In 1944 - in the autumn - the final and bloodiest phase to World War II (the Eastern front) was passing through the Kolesárová's native Zemplín region, which was then a part of the Hungarian state. It was during this violent transition period that the people living in surrounding villages would hide in their cellars to wait for the shelling and fighting to end.

===Murder===
On 22 November 1944 the Red army soldiers entered the town. Her father Ján sheltered with his children and their neighbors in the cellar under the kitchen. During a tour of the house one drunken Soviet soldier discovered the hideout and peered inside. Kolesárová's father bade her to "give him something to eat" and so she emerged from the hideout and walked up to the kitchen to serve the soldier food and water in the hopes of maintaining peace and to prove that she and the others posed no threat to the soldier. The uncertain nature of the war prompted her and other women in the village to wear black dresses in order not to attract unwanted attention to themselves and to discourage improper behavior from the soldiers. But this did not deter the soldier from making unwanted sexual advances towards her. Kolesárová refused his advances and pulled herself out of his grip as he attempted to rape her. The soldier pursued her to the basement.

There the soldier jumped her and ordered her to die in front of her father before he pointed his PPSh-41 submachine gun at her and killed her on the spot for her refusal; she was killed in front of her father and brother with two shots to the face and chest. Her final words were recorded as: "Goodbye father!

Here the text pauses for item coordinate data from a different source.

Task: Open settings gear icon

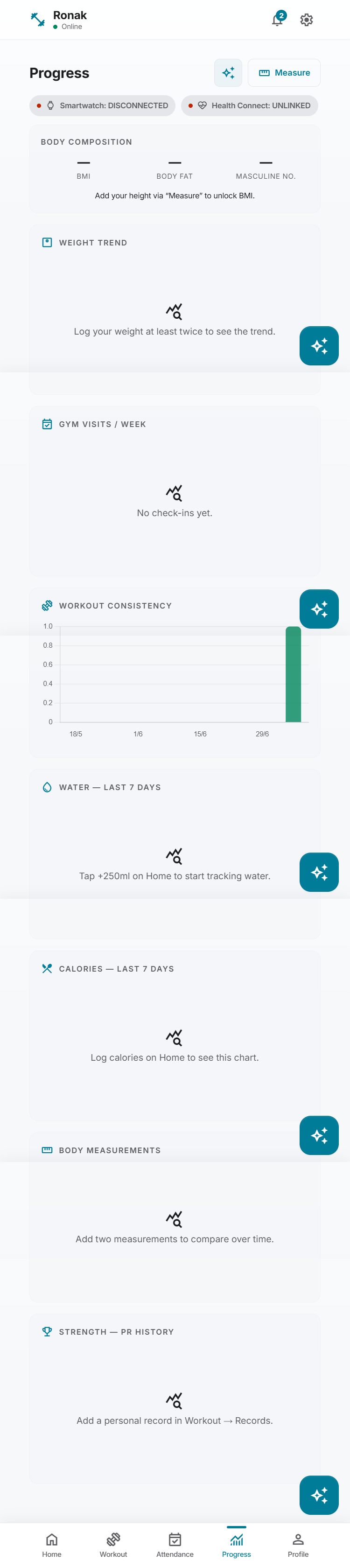Action: pyautogui.click(x=307, y=20)
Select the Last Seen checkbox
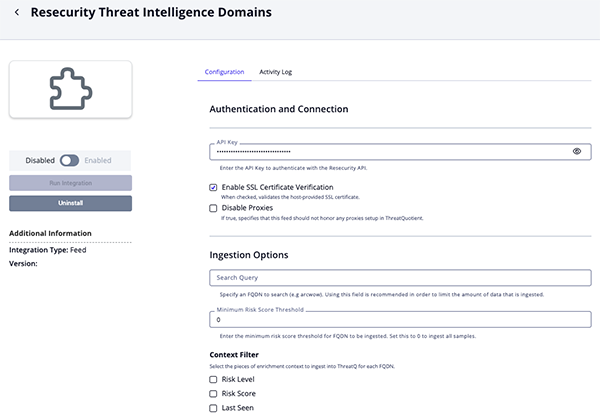 click(213, 408)
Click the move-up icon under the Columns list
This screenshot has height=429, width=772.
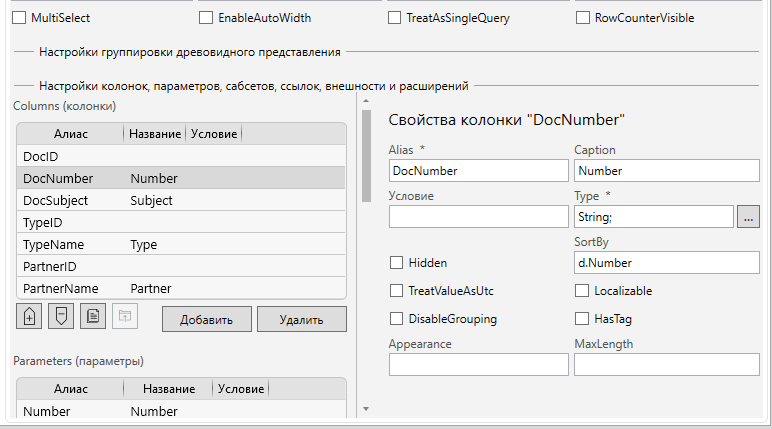click(29, 317)
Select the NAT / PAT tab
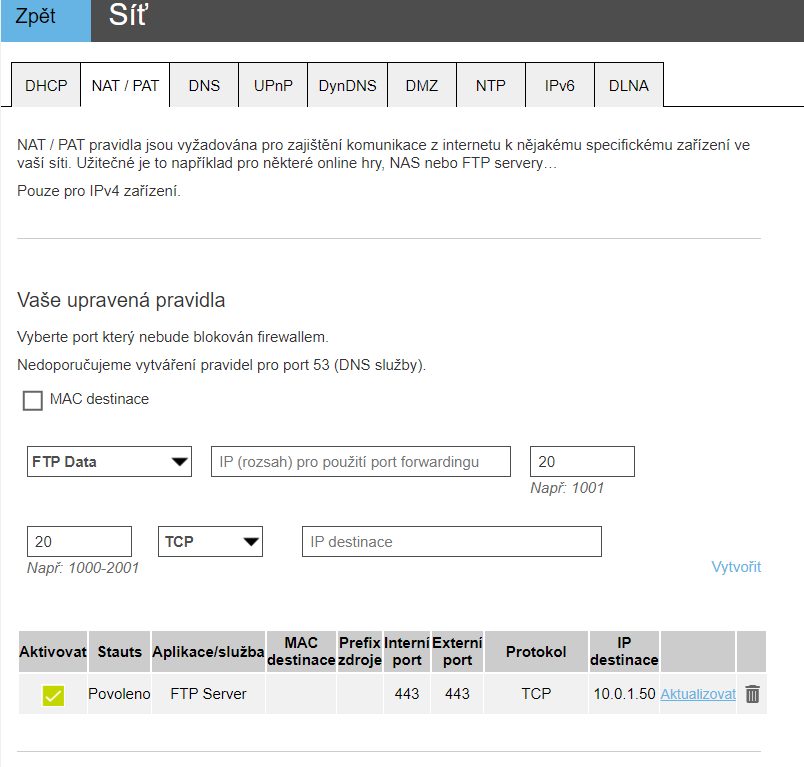Image resolution: width=804 pixels, height=767 pixels. click(125, 86)
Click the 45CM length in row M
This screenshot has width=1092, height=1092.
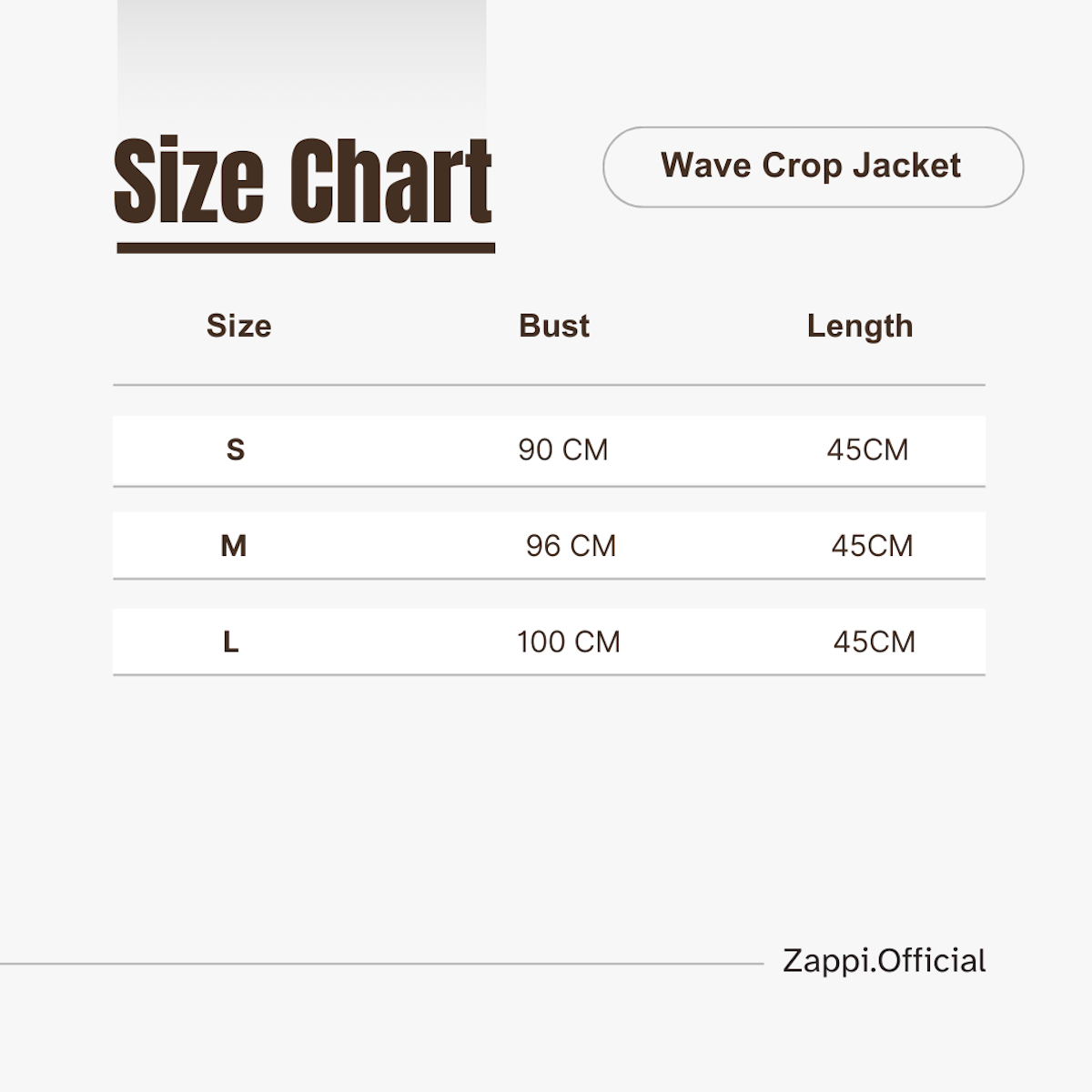pyautogui.click(x=872, y=546)
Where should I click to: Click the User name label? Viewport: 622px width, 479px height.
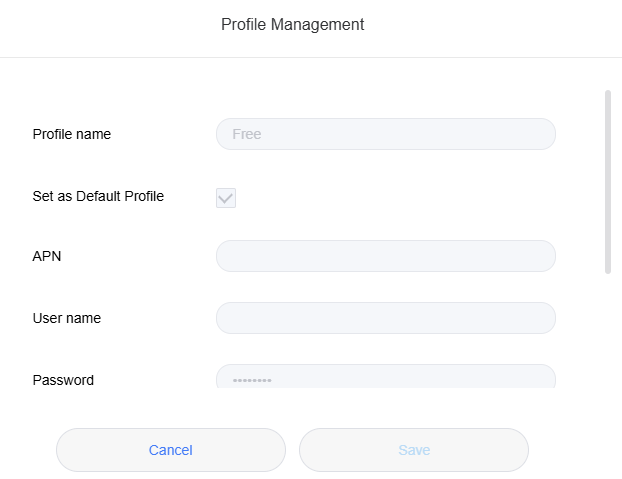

Jesus, Mary, Joseph!" The girl had made her confession and had received Communion not long before she was killed. Her remains were buried the next evening despite the intense fighting occurring in the area but the funeral was conducted without a priest in secret so as to remain safe. The priest Anton Lukáč celebrated the solemn funeral rites one week later on 29 November 1944.

===Aftermath===
Lukáč was the parish priest for the village of Pavlovce nad Uhom and later himself investigated her death. He interviewed the villagers and obtained signed statements from five witnesses. He then recorded the incident into his parish's chronicles and in the register noted that she died to defend her innocence. The Jesuit priest Michal Potocký also provided information about Kolesárová's life and the circumstances surrounding her death. Despite this - and after the war had ended - the new socialist government of Czechoslovakia banned mention of the incident and enforced a strict ban on open gatherings at the grave site.

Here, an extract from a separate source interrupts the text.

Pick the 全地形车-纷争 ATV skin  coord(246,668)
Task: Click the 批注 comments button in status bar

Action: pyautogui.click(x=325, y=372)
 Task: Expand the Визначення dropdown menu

The house that she once lived still remains. It now is used by an organization founded and dedicated to her for people of her age. The Domček organization organizes volunteer work as well as social events and workshops. There are also frequent pilgrimages to her grave (three times per year, in February, April and August), while in Pavlovce nad Uhom there is a large gathering that is dedicated to her which is popular among adolescents.

==Beatification==
The beatification process commenced on 3 July 2004 after the Congregation for the Causes of Saints titled her as a Servant of God and declared "nihil obstat" (no objections) to the cause. The diocesan investigation into her life and murder was opened in Košice on 2 April 2005 and was closed on 14 February 2012 after hearing from 38 people. The C.C.S. later validated the diocesan process in Rome on 14 June 2013 and received the 650-paged Positio dossier from the postulation (officials leading the cause) in 2015 for evaluation. Theologians approved the cause following their assessment of the dossier as did the C.C.S. members later on 6 February 2018.

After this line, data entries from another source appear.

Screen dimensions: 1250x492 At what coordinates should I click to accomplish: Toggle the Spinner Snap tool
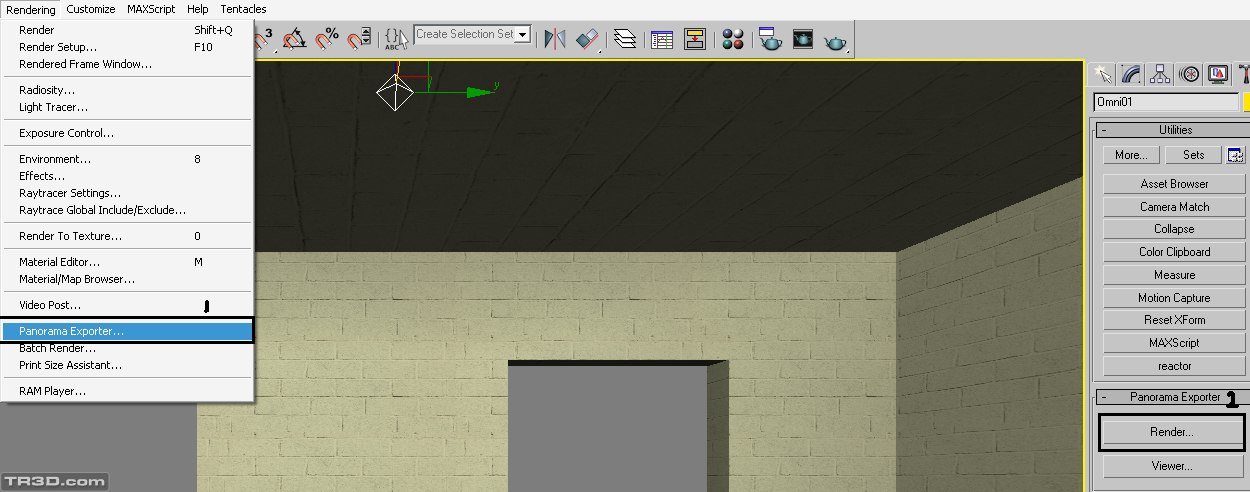(x=360, y=39)
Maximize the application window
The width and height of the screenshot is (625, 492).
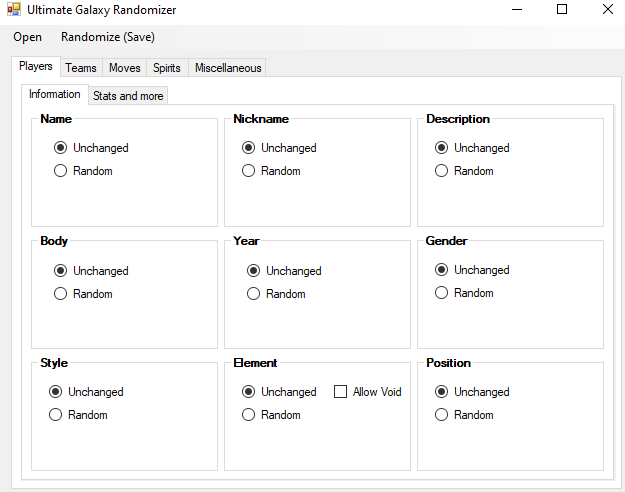pos(561,10)
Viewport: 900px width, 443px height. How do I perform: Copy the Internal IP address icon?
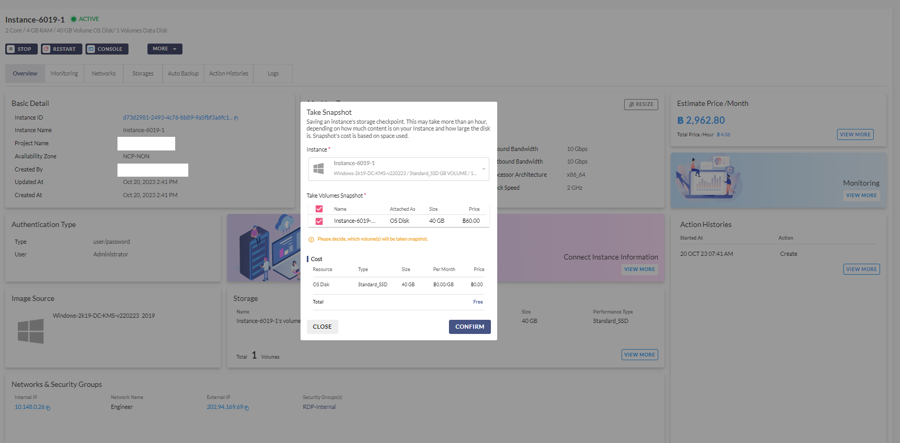tap(49, 408)
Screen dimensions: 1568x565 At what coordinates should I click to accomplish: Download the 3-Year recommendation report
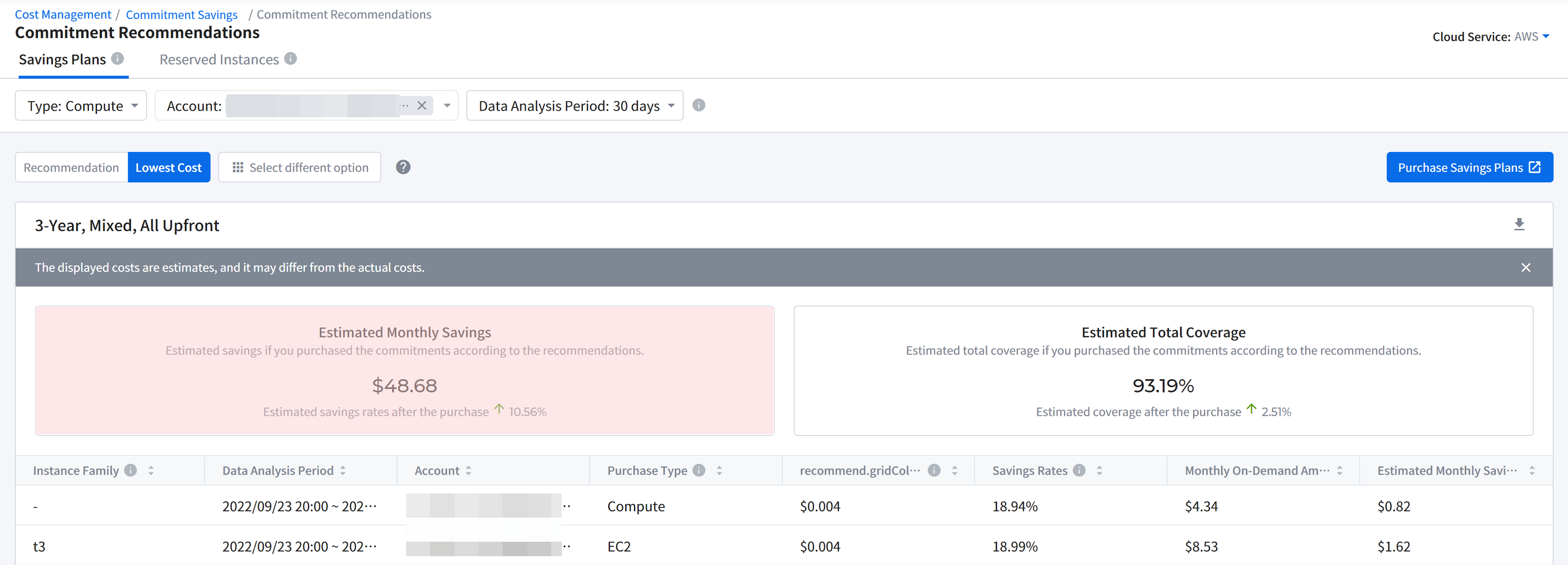(x=1519, y=224)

Her beatification received official confirmation on 6 March 2018 after Pope Francis confirmed that Kolesárová had died "in defensum castitatis" (meaning to defend herself as a virgin). The beatification was celebrated in her native Slovakia on 1 September 2018 and around 30 000 people attended the Mass.

The current postulator for this cause is Doc. Andrea Ambrosi. The current vice-postulator is Juraj Jurica.